- Film poster
- Directed by: Sangeeth Sivan
- Written by: B. R. Vijayalakshmi
- Story by: B. R. Vijayalakshmi
- Starring: Suresh Gopi; Arvind Swamy; Gouthami;
- Cinematography: Santosh Sivan
- Edited by: A. Sreekar Prasad
- Music by: S. P. Venkatesh
- Release date: 24 December 1992;
- Country: India
- Language: Malayalam

= Daddy (1992 film) =

Daddy is a 1992 Indian Malayalam-language film, starring Suresh Gopi, Arvind Swamy and Gouthami. The film was dubbed and released in Tamil as Daddy Mummy.

==Plot==
Vinu and Ammu live in the same village as the Father. Father takes care of Vinu. Anand comes to the village, newly charged as Circle Inspector where he befriends Vinu and Ammu.
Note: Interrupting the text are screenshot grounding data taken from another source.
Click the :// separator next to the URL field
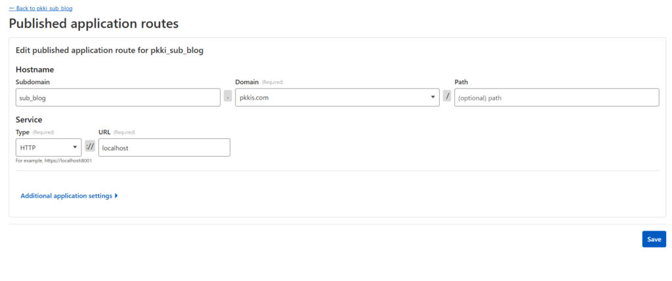The image size is (672, 281). click(90, 147)
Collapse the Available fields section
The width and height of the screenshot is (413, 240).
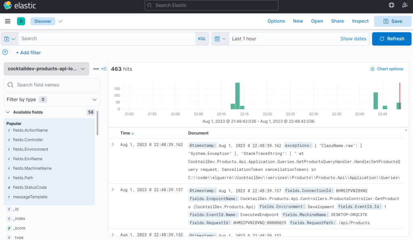[x=8, y=113]
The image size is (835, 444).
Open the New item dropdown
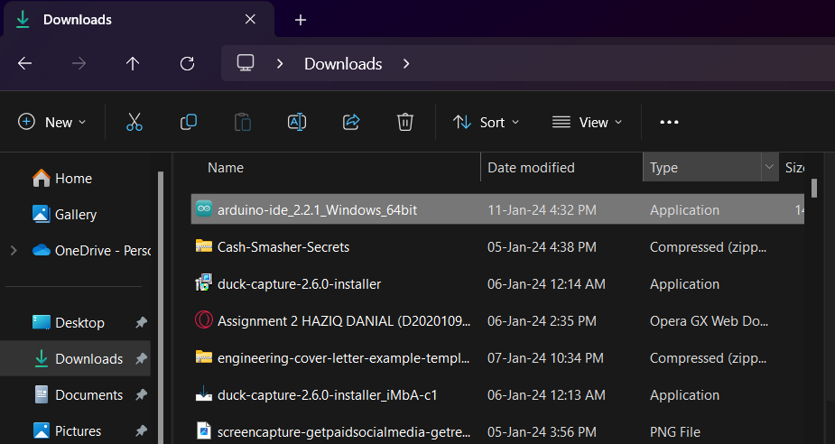coord(52,122)
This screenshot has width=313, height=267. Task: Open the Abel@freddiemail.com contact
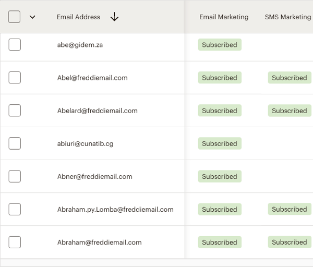pos(92,78)
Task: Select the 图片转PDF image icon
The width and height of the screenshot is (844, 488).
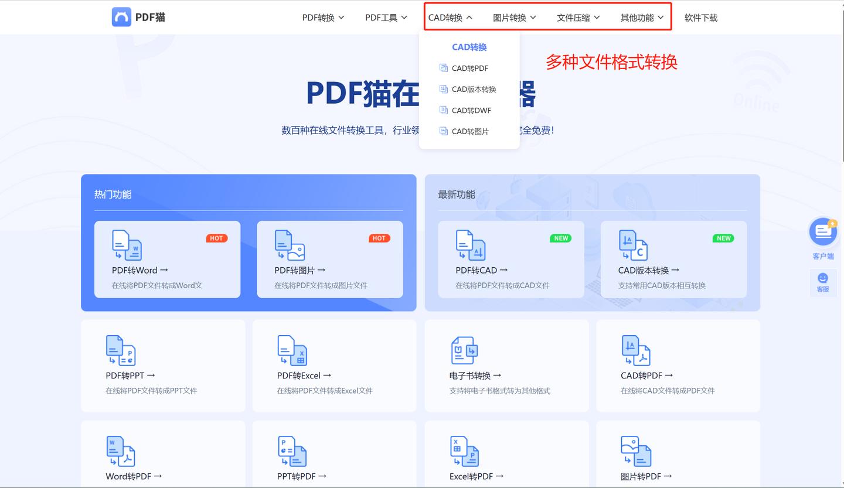Action: [635, 451]
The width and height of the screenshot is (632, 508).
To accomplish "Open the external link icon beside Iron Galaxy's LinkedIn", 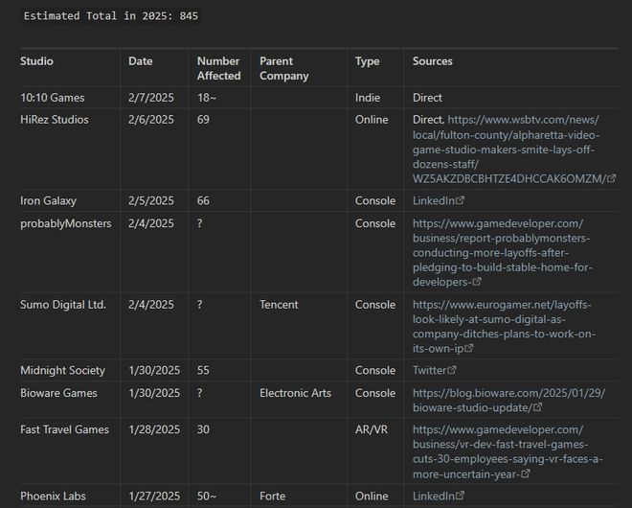I will [460, 201].
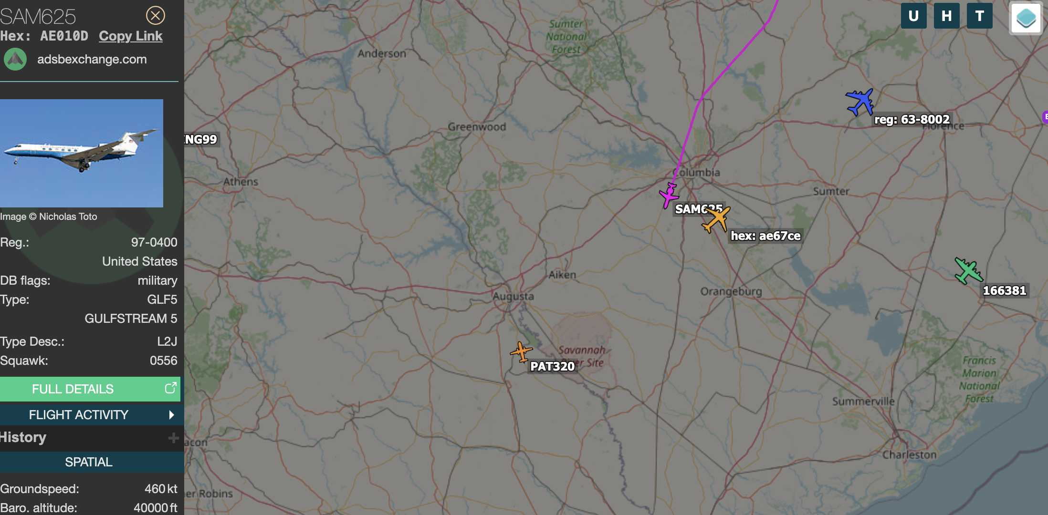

Anand adopts Vinu eventually. Antony, an escaped convict, is the father of Vinu. Father tells Anand about how Antony became a convict after his wife's death, leaving his new born son Vinu with the Father. Anand lets him stay with Vinu until his first holy communion day. Vinu will come to know about his relationship with Antony. The day after his first holy communion day, Antony surrenders to the police, leaving Vinu with Anand and Ammu.

==Cast==
- Suresh Gopi as Antony
- Arvind Swamy as Anand, Circle Inspector
- Gautami as Ammu
- Master Paul as Vinu
- Rani as Syama, Anand's collage mate
- Renuka as Antony's wife and Vinu's mother
- Rajan P. Dev as Father
- C. I. Paul as Constable Chacko
- Augustine as Sub-Inspector Philip
- T. P. Madhavan

==Soundtrack==
Music was given by S. P. Venkatesh.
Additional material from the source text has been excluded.